Sam, en homme viril et fidèle qui assure le confort et la protection des siens.
Merry, en tendre épouse qui s’adonne à ses nouveaux devoirs de mère au foyer.
Le tableau idéal : au cœur de la nature, l’homme, la femme, l’enfant.
Mais aussi Francesca, la meilleure amie de toujours, venue leur rendre visite.
Francesca, la citadine, la sublime, la femme libre.
Francesca, qui ne se sent chez elle nulle part, qui n’a jamais été choisie par un homme, et qui a de très vieux comptes à régler…
Dans ce lieu de quiétude absolue, l’espace infini a tôt fait de devenir une prison, et la solitude, un miroir tendu à la noirceur des âmes. Tout n’est que mensonge, duplicité et, tandis qu’à la clarté de l’été succède l’obscurité de l’hiver, l’idylle se meut peu à peu en un huis clos hautement toxique.
Mon avis :
La vie dont nous rêvions de Michelle Sacks est un roman aussi troublant que captivant, qui m’a tenu en haleine du début à la fin. Dès les premières pages, l’autrice installe un huis clos étouffant où le malaise s’insinue progressivement, jusqu’à devenir presque palpable.
Ce qui m’a particulièrement marqué, ce sont les trois personnages principaux, profondément dérangeants. Chacun porte en lui une part d’ombre, des failles, des non-dits, et surtout quelque chose à se reprocher. Michelle Sacks excelle à les rendre à la fois fascinants et profondément antipathiques : on oscille constamment entre rejet et curiosité, dans une dynamique où l’on adore les détester.

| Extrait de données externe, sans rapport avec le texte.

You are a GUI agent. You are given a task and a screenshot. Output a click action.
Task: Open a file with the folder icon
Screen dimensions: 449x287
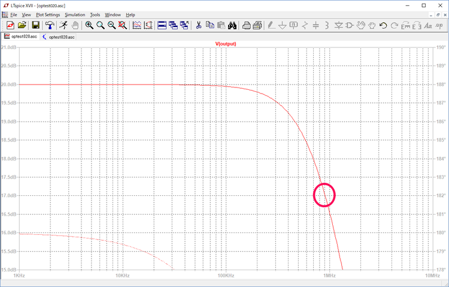(x=22, y=25)

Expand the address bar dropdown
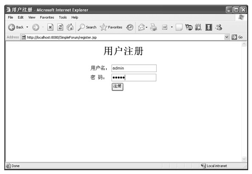pyautogui.click(x=226, y=37)
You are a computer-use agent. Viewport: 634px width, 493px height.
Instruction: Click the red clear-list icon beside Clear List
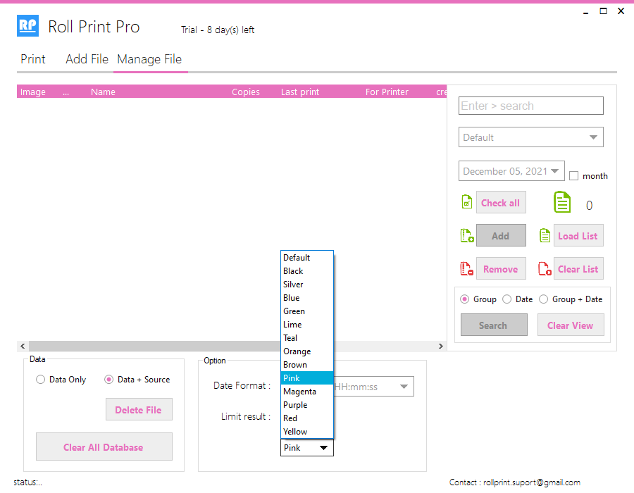pos(545,269)
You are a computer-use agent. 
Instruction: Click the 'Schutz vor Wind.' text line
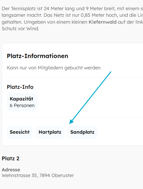tap(21, 29)
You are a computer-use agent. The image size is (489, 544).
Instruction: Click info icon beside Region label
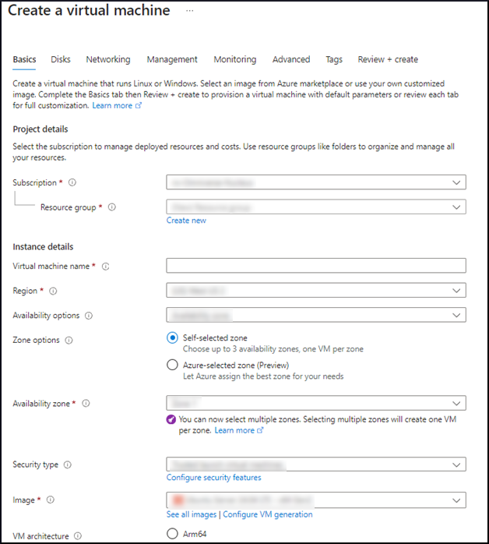click(x=54, y=291)
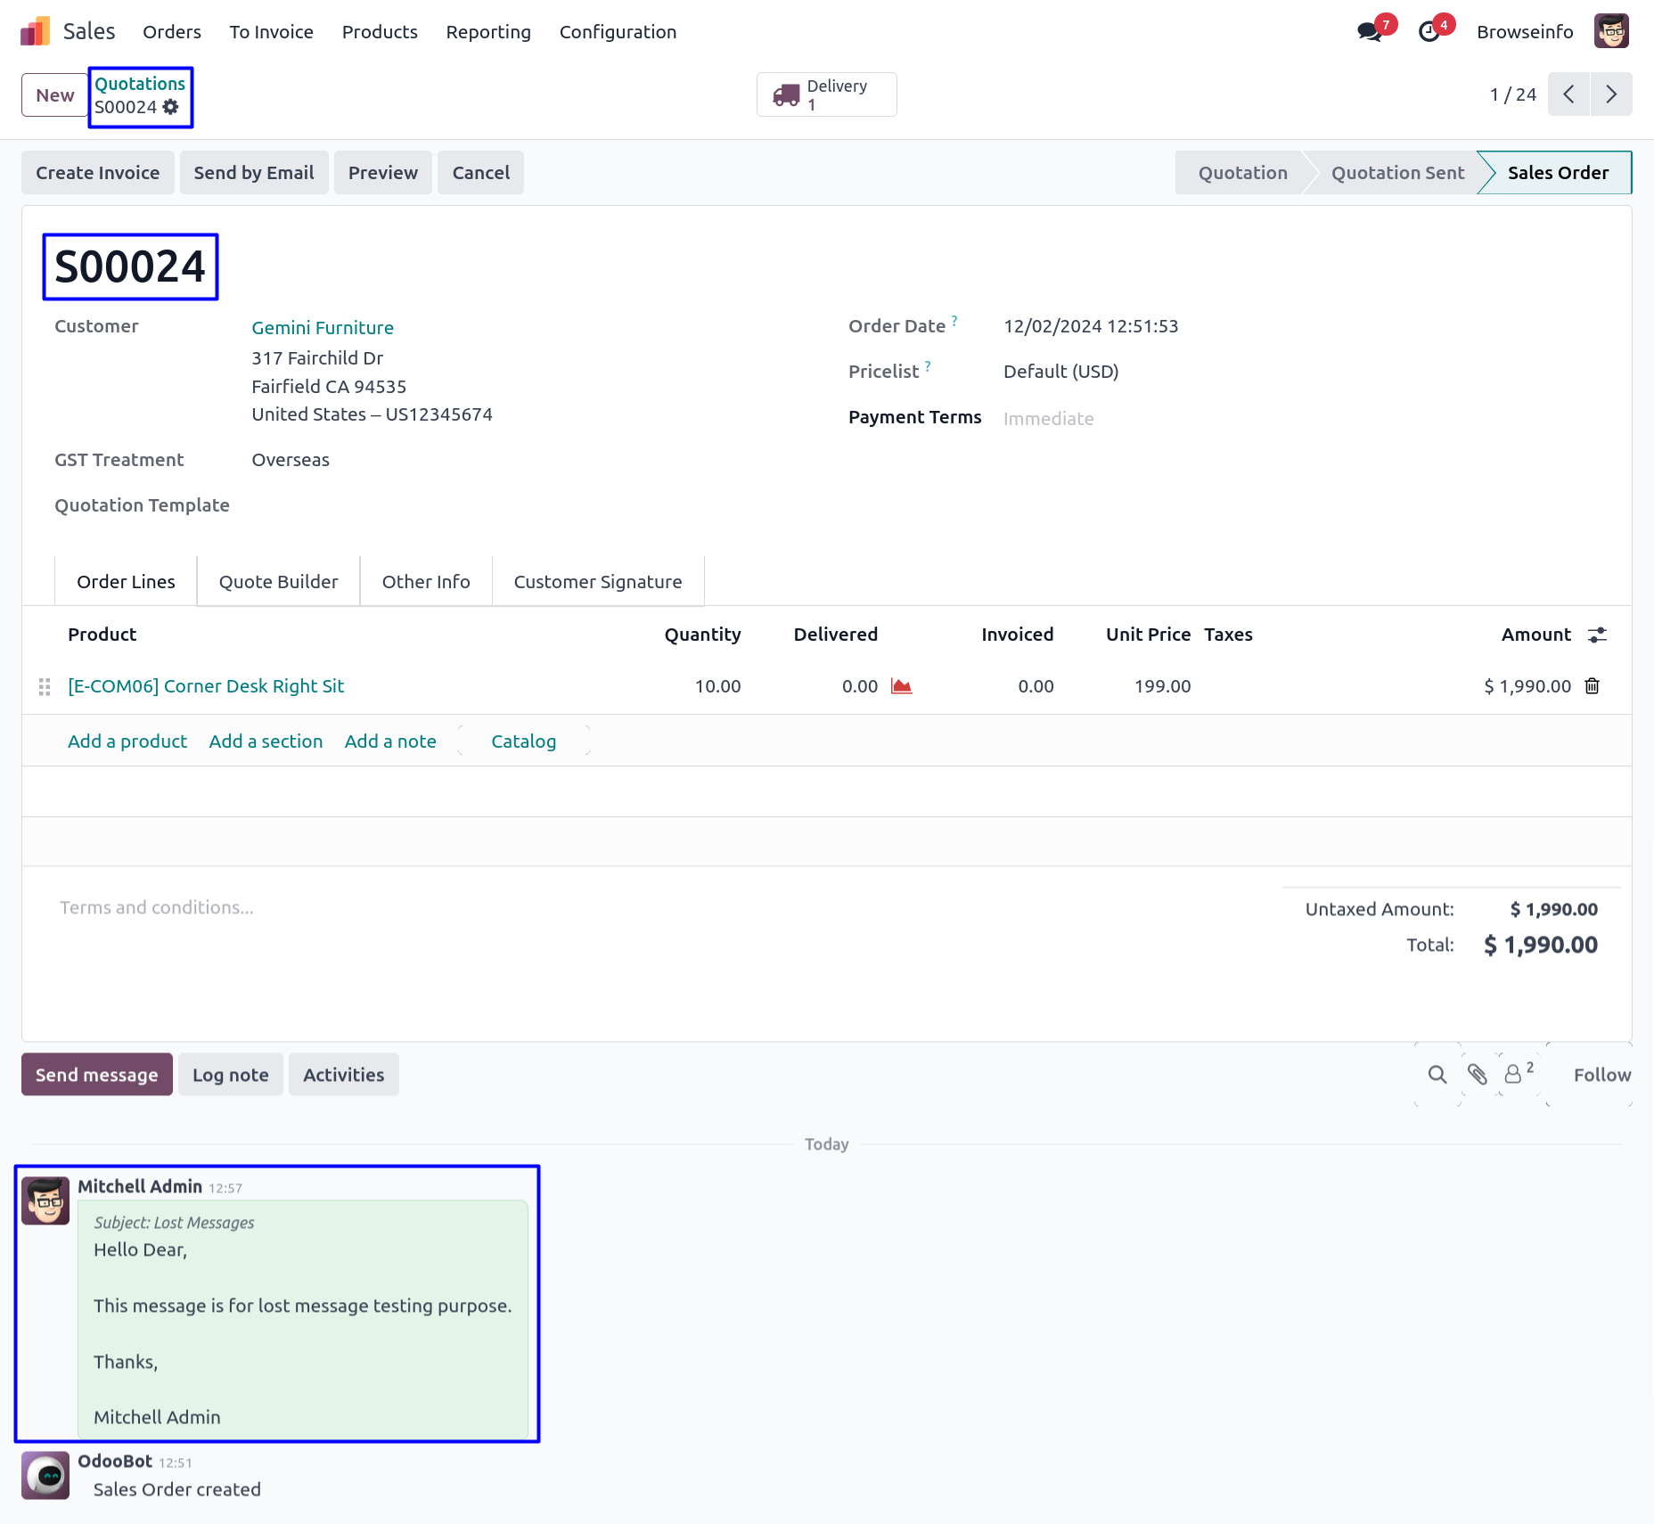Open the Reporting menu
The height and width of the screenshot is (1524, 1654).
coord(488,32)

Le suspense est savamment dosé. Il ne repose pas sur des rebondissements spectaculaires, mais sur une tension psychologique qui ne cesse de croître, alimentée par les silences, les regards et les mensonges. Ce climat oppressant donne au roman une intensité remarquable, renforcée par une écriture précise et immersive.
Au-delà de l’intrigue, le livre explore avec finesse les thèmes de la culpabilité, du désir et des illusions que l’on entretient sur soi-même et sur les autres. C’est un roman dérangeant, parfois inconfortable, mais terriblement efficace.
Une lecture que j’ai beaucoup aimée, autant pour son atmosphère que pour la complexité de ses personnages, et qui laisse une impression durable une fois la dernière page tournée.